(Word and element pointing entries)
* start *

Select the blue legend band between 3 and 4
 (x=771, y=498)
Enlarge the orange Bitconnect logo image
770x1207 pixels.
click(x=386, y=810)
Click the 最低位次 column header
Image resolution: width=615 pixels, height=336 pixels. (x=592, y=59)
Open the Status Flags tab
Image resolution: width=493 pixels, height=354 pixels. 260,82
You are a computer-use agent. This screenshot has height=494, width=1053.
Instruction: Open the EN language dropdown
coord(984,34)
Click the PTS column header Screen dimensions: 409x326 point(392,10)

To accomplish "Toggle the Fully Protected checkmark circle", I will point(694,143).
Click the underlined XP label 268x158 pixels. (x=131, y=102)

* end *

REQUEST: Reproduce every one of these entries without any change.

CORRECT OUTPUT:
Select the blue legend band between 3 and 4
 (x=771, y=498)
Enlarge the orange Bitconnect logo image
770x1207 pixels.
click(x=386, y=810)
Click the 最低位次 column header
Image resolution: width=615 pixels, height=336 pixels. (x=592, y=59)
Open the Status Flags tab
Image resolution: width=493 pixels, height=354 pixels. 260,82
You are a computer-use agent. This screenshot has height=494, width=1053.
Instruction: Open the EN language dropdown
coord(984,34)
Click the PTS column header Screen dimensions: 409x326 point(392,10)

To accomplish "Toggle the Fully Protected checkmark circle", I will point(694,143).
Click the underlined XP label 268x158 pixels. (x=131, y=102)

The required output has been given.